**WHAT THE TASK REQUIRES:** Begin at the line below that has "Given: Click the Device Weight 372g value" and stop after the line that has "Image resolution: width=452". Please restate only those lines, word for word.

**DATASET CONTENT:**
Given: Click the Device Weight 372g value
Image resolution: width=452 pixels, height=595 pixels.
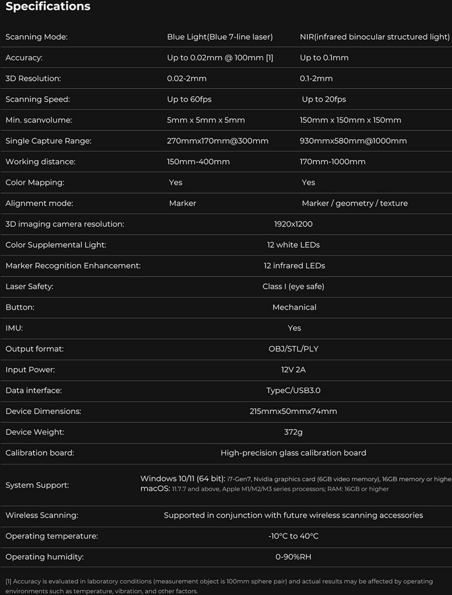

...

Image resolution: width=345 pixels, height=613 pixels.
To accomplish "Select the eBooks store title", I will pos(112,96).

---

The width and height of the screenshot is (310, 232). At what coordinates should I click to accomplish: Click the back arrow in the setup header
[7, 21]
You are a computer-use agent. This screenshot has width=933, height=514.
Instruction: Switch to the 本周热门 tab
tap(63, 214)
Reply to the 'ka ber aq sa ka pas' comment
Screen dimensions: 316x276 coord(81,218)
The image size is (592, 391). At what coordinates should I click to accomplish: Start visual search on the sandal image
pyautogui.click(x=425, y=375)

**EXERCISE OUTPUT:**
Given: Click the Device Weight 372g value
Image resolution: width=452 pixels, height=595 pixels.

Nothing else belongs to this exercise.